San Francisco-based identity company, Okta, is no stranger to working on impactful renewable energy procurement projects. In 2020, they completed their first renewable energy purchase with 3Degrees in the interest of addressing their scope 1 and 2 emissions in a manner that bestows positive community outcomes.
The organization later decided to focus the majority of their US purchases on Social Renewable Energy Certificates (RECs)—these are RECs with co-benefits outside of solely environmental benefits, like supporting local community-based organizations and projects that are involved in solving the systemic nature of social and environmental issues.
This focus on impact-based work comes from Okta’s unique style of cross-team collaboration and a strategy to address broader challenges such as sustainability, diversity, equity and inclusion (DEI), and social impact. Okta for Good, the philanthropic arm of the company, plays a central role in this strategy, as it has a commitment to “be a catalyst for those making change at the intersection of humanity and technology.”

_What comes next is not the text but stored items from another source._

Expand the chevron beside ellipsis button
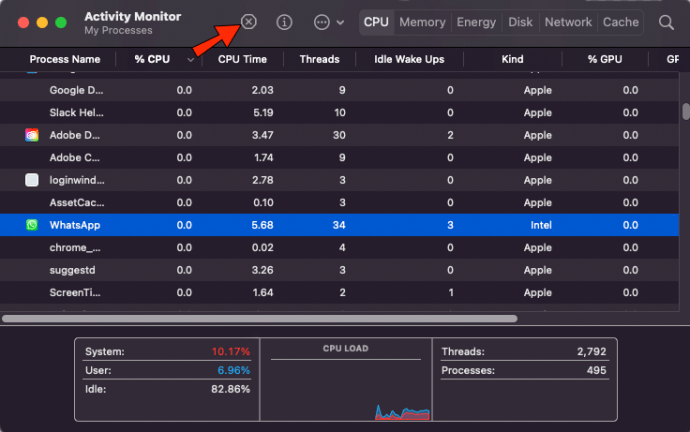The width and height of the screenshot is (690, 432). point(340,22)
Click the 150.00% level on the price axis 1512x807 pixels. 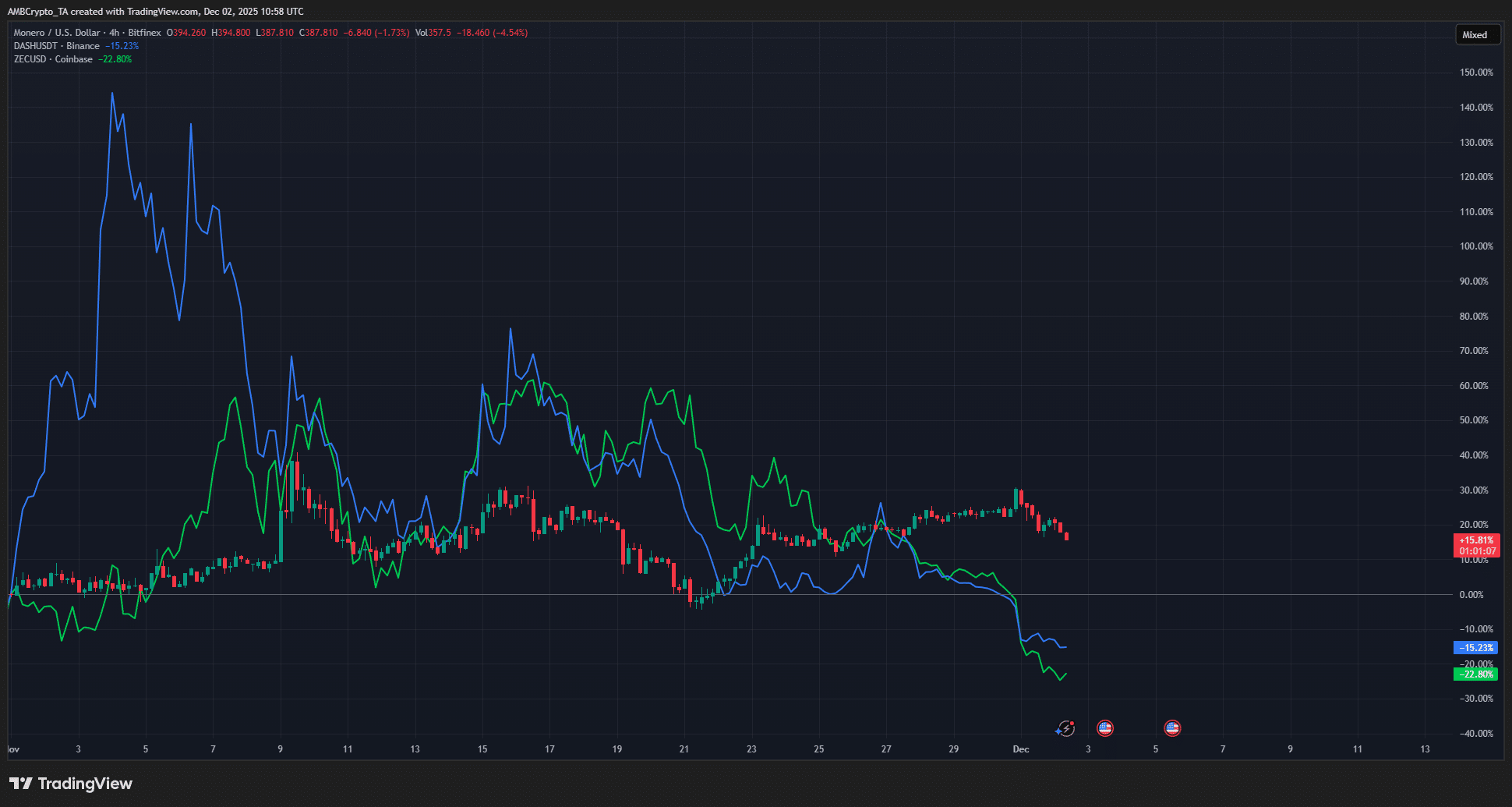pos(1475,73)
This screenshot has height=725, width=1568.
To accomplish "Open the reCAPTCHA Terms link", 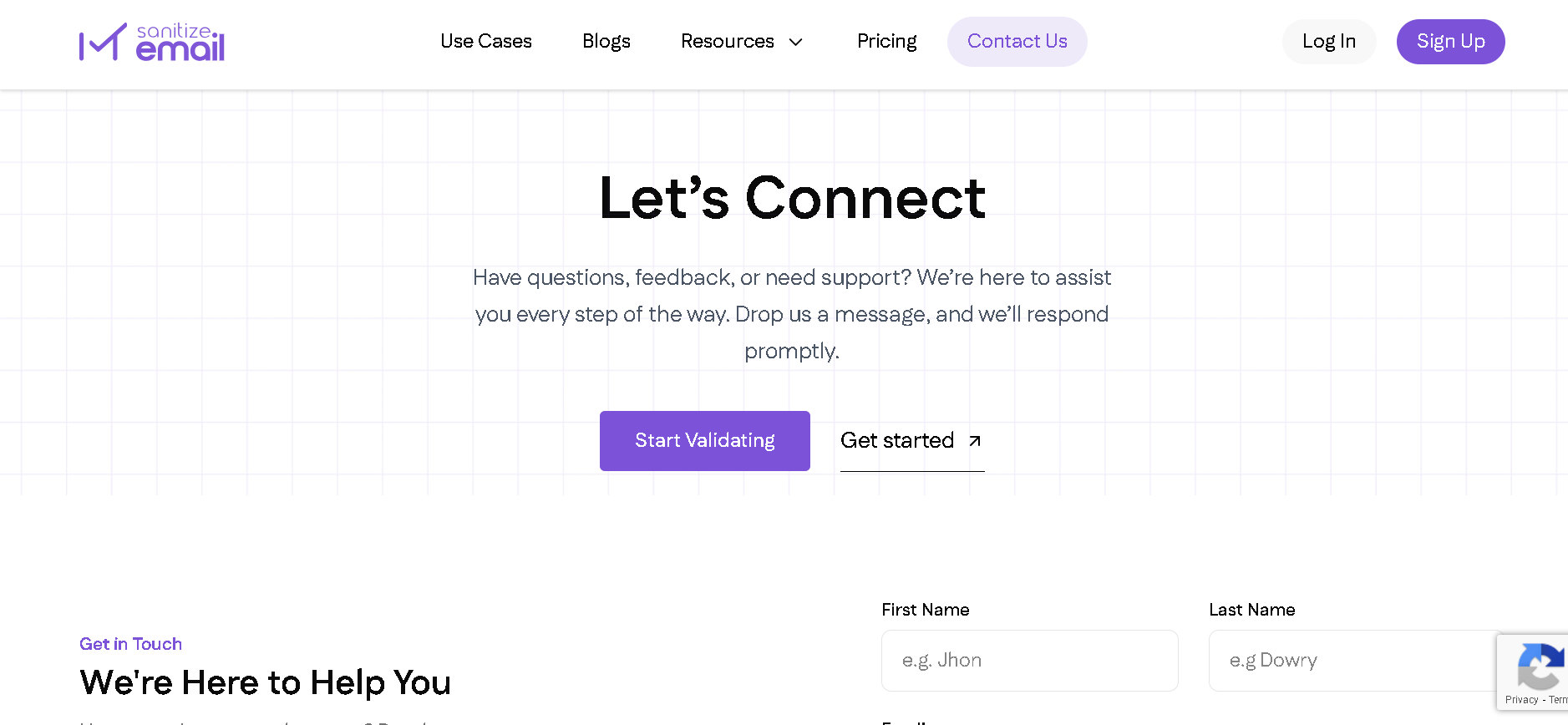I will coord(1558,700).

In 2020, 3Degrees introduced Okta to various impact projects, like California Bright Schools, while Okta also had prior relationships with other organizations, like Solar Stewards, a women and minority owned business. Recognizing the importance of weaving equity and impact into its business and climate strategy, Okta met with several climate justice, social enterprise, environmental organizations, and funders as part of a “listening and learning” tour. With takeaways from the tour, additional internal research, and 3Degrees’ recommendations, Okta chose to add a project with Solar Stewards to their next renewable energy procurement. The specific project will support energy equity and advocacy in Salt Lake County, Utah.
Challenges
Despite the good of impact-based projects, they often face challenges getting off the ground due to their small size, longer time commitments, and other complexities related to bespoke projects. The revenue generated from many of these projects contributes directly to the project being built. As a result, these typically necessitate multi-year time commitments with uncertainty around how many megawatt hours (MWh) a project will generate based on panel efficiency, hours of sunlight, time to implement and more.

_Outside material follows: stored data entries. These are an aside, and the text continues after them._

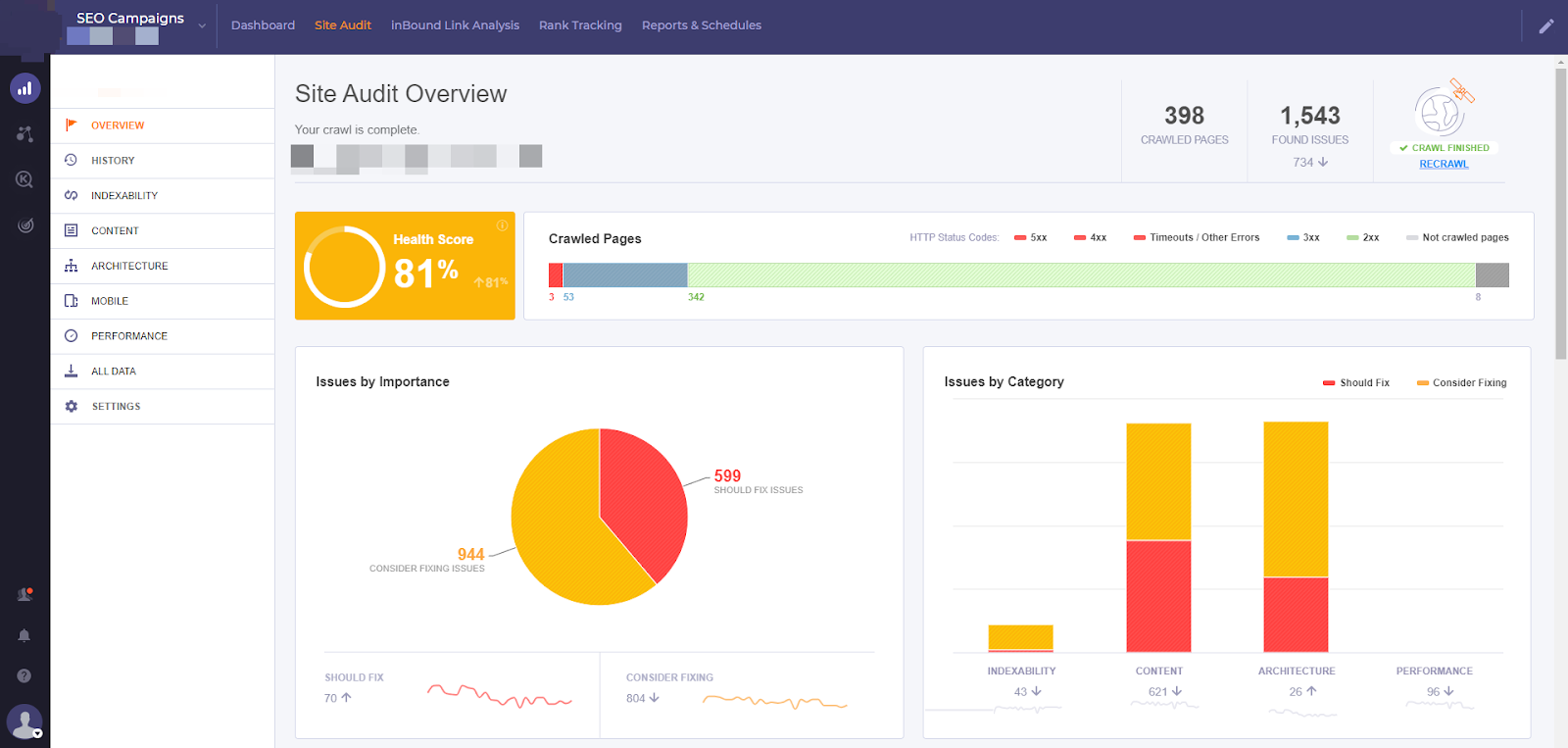Toggle the 2xx status code legend
Viewport: 1568px width, 748px height.
click(x=1363, y=237)

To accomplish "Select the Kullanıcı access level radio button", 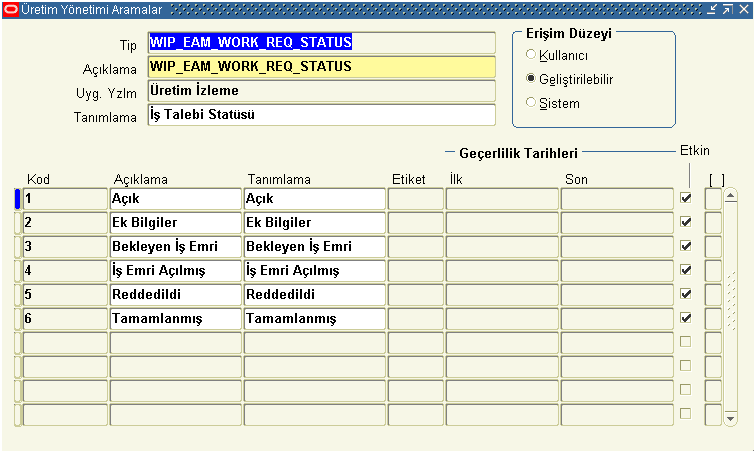I will pos(531,54).
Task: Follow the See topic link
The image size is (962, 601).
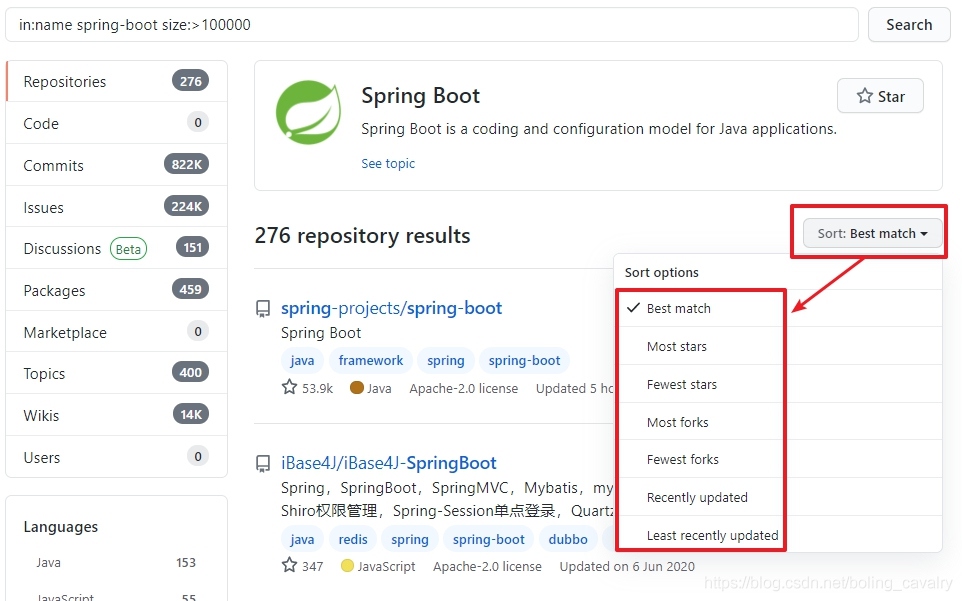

Another issue with impact-based projects is that the organizations that run these projects are wary of the marketing language that corporations may use. They worry that the language may become exaggerated or discuss the communities they’re helping in a way that is not true.
Okta committed to a multi-year agreement, with the comfort of increased knowledge that they would directly contribute to project viability and Solar Steward’s program costs, since it would not be implemented unless the contract commitment was a minimum of three years. In order to guarantee Okta meets their goals, 3Degrees and Solar Stewards worked together to ensure there were an added number of RECs in case of under production.
Solar Stewards, Okta, and 3Degrees have also formed a trusting and respectful relationship where every marketing campaign and data source is reviewed by Solar Stewards prior to publication.
How we helped
3Degrees was in a unique position to help the tailored nature of this transaction for Okta by:
Having a large portfolio and pipeline of impact-based projects.
This reassured Okta, as they knew that they would still meet reporting requirements for their sustainability goals if they weren’t able to procure the MWh they needed from this project.
Turning community co-benefits into a line item on a standard energy procurement contract.
This allowed teams across Okta to merge environmental and impact priorities in one contract.
Acting as a backstop, working through the multiple stakeholders and handling the backend work to turn the project into a transactional deal.
This eased difficulty for Okta by having one source to go to when they had project status questions.
Results
Through the three-year unbundled REC agreement signed by Okta and Solar Stewards, and facilitated by 3Degrees, Okta was able to support Solar Stewards in their work to support local energy equity work in Salt Lake City.
The specific project that Okta’s purchase helped to fund is currently underway and expected to be online by the end of 2022.